Die Lira war in den vergangenen Wochen wieder mehrfach unter Druck geraten, nachdem sie 2018 unter anderem wegen eines politischen Konflikts mit den USA zeitweise im Verhältnis zum Euro bis zu 40 Prozent an Wert verloren hatte. Das hatte auch die Inflation angeheizt. Die lag im Herbst 2018 zum ersten Mal seit 15 Jahren bei mehr als 25 Prozent. Derzeit liegt sie bei rund 20 Prozent.

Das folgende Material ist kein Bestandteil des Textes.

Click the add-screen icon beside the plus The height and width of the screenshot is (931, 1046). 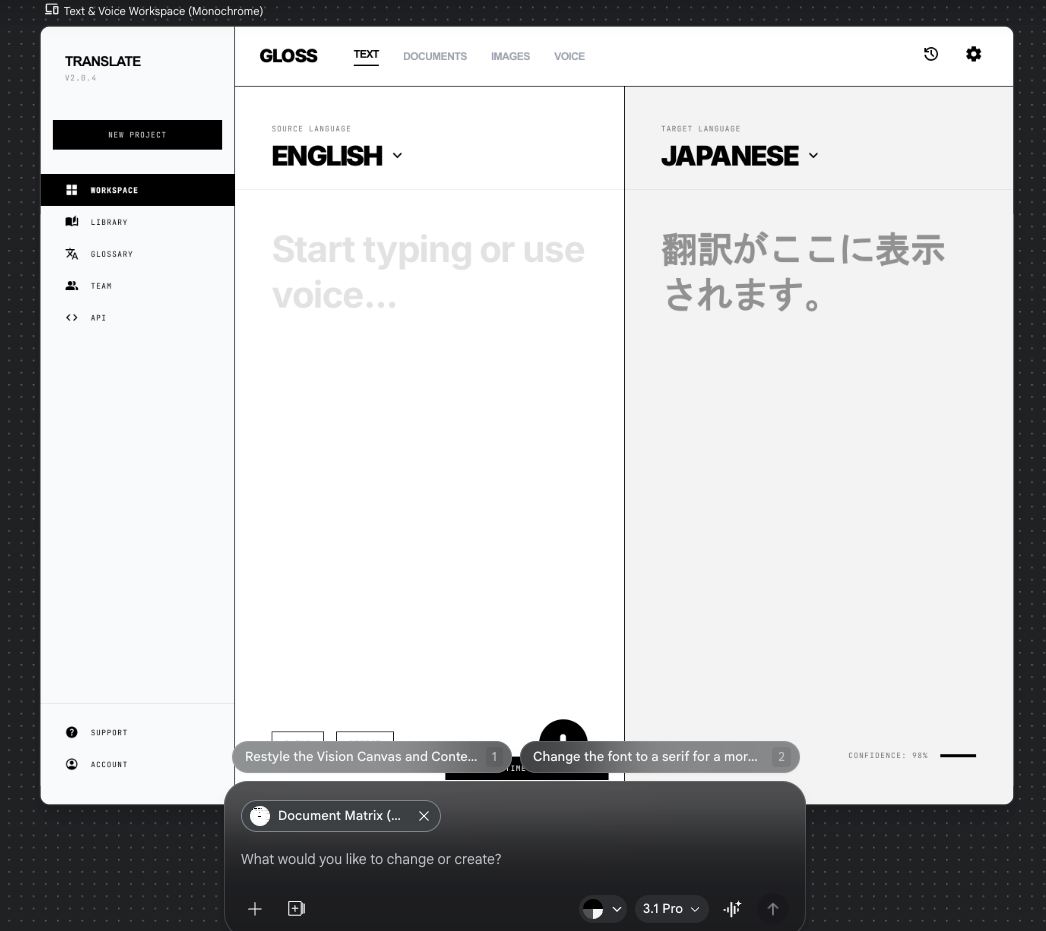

Als Grund für die jüngste Schwäche der Währung werden von der Nachrichtenagentur dpa die Streitigkeiten um die Kommunalwahl in Istanbul, der größten Stadt des Landes und der Schaltzentrale der Wirtschaft, genannt. Die Regierungspartei AKP hatte das wichtigste Bürgermeisteramt des Landes Ende März hauchdünn an den Oppositionskandidaten Ekrem Imamoglu verloren. Daraufhin verlangte sie von der Wahlbehörde eine Neuwahl. Diese hat ihre Entscheidung noch nicht bekannt gegeben. Ausländische Investoren betrachten das Tauziehen um die politische Macht mit Misstrauen.
Die Türkisch-Europäische Stiftung für Bildung und Forschung (TAVAK) führt in einer Mitteilung, die den Deutschen Wirtschaftsnachrichten vorliegt aus, dass die Türkei im aktuellen Jahr zur Ländergruppe mit einem Negativwachstum gehören wird.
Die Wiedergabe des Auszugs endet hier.